# Stored items:
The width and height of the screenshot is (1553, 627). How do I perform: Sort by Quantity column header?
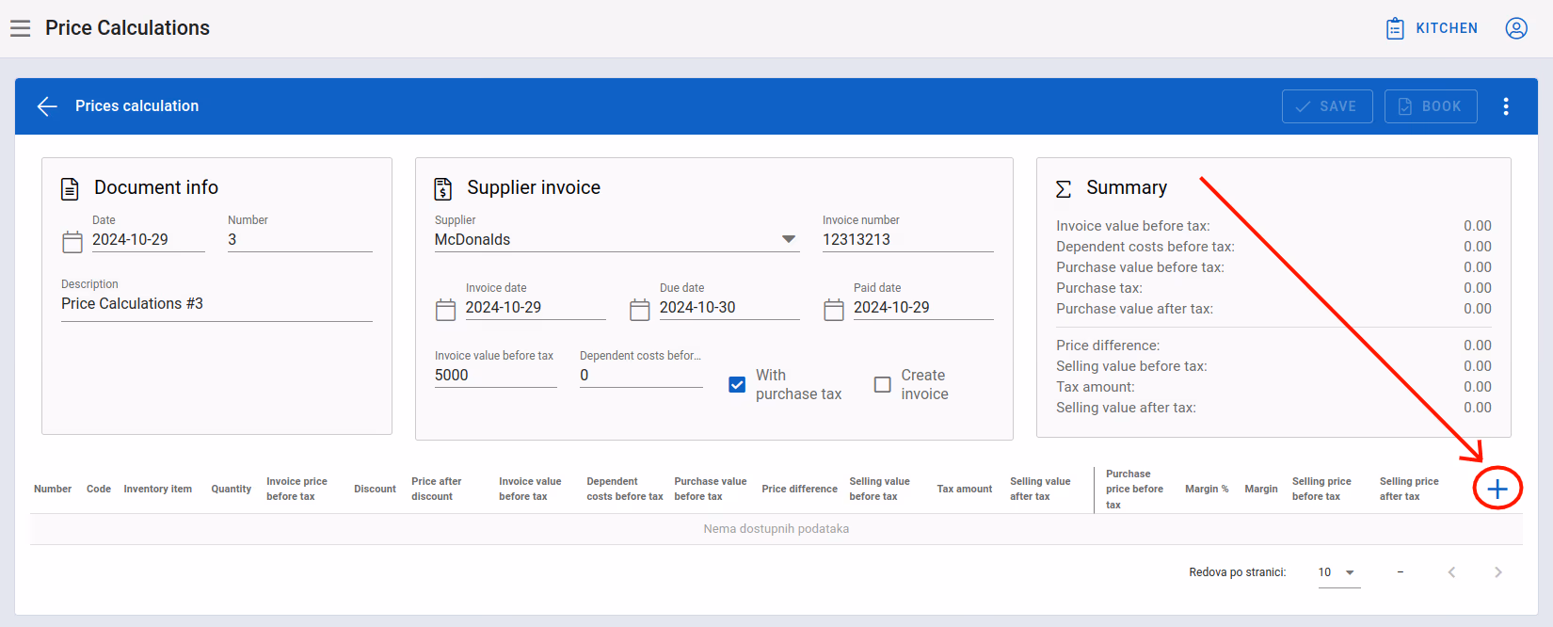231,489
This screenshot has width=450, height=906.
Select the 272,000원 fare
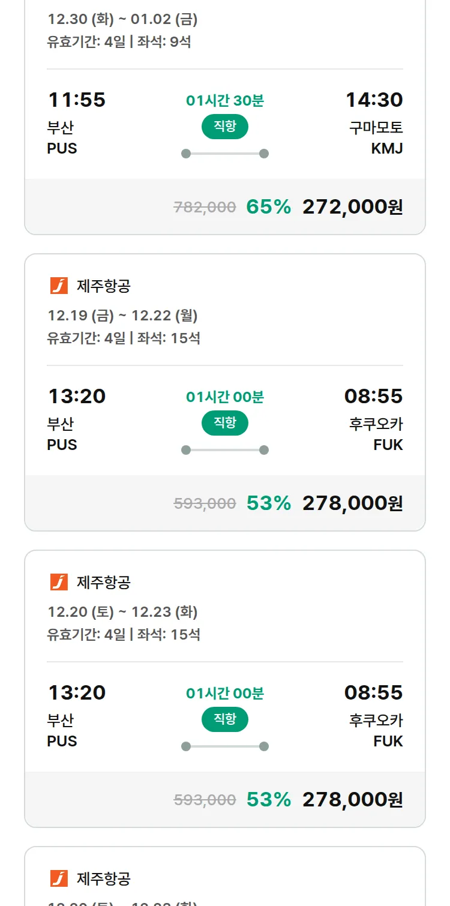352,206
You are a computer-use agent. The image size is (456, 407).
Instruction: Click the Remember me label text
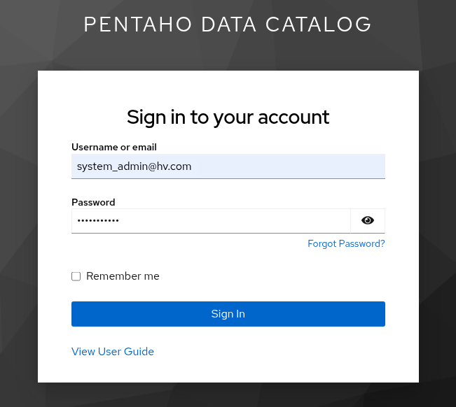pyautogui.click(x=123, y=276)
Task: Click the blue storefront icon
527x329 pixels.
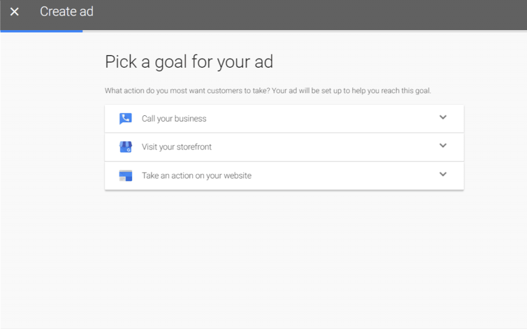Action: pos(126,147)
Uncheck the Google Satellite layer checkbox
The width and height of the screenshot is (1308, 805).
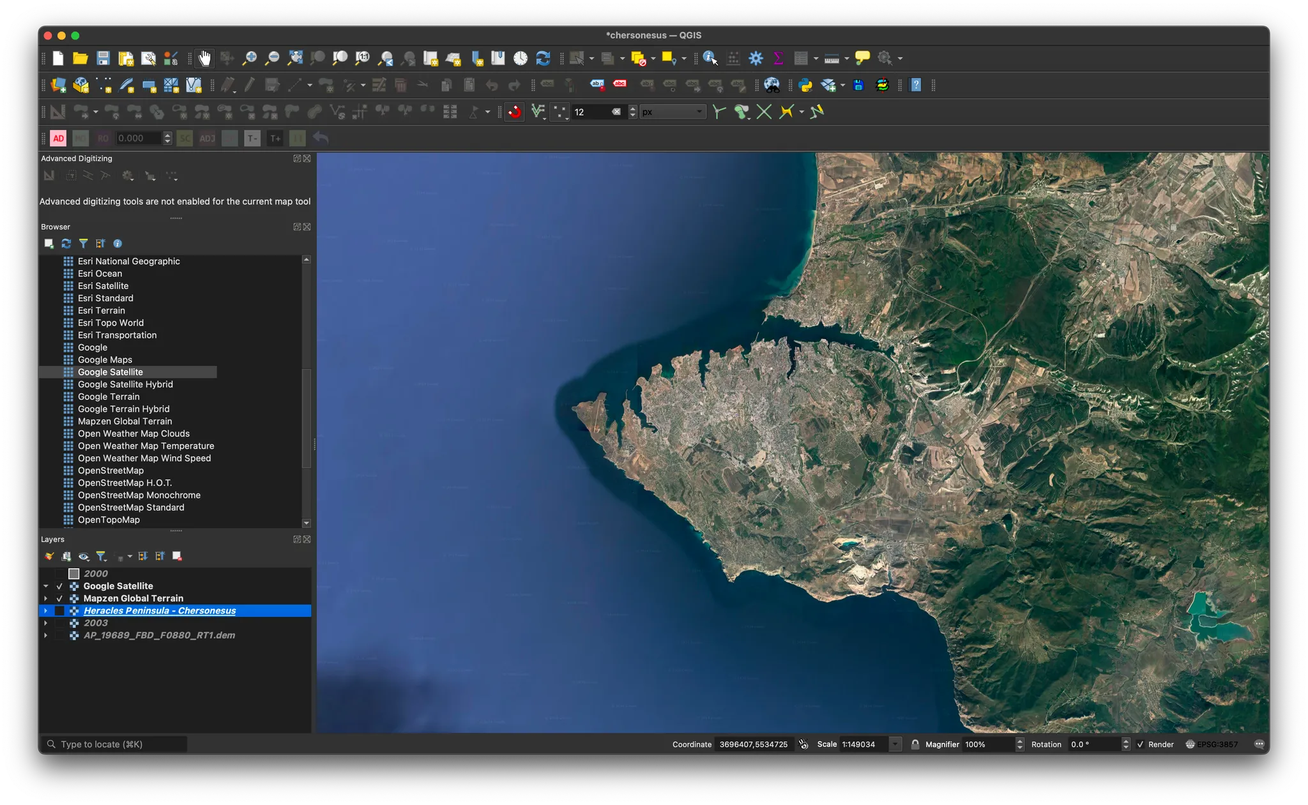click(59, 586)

# EXERCISE:
Would you output only the span of the records above that opens with the line containing "Select the 272,000원 fare" and closes with the line containing "Uncheck the Google Satellite layer checkbox", ends included and pictures dropped?

# ANSWER TO THE PROBLEM:
Select the 272,000원 fare
352,206
You are a computer-use agent. The image size is (456, 407).
Instruction: Click the Remember me label text
pyautogui.click(x=123, y=276)
Task: Click the blue storefront icon
527x329 pixels.
Action: pos(126,147)
Uncheck the Google Satellite layer checkbox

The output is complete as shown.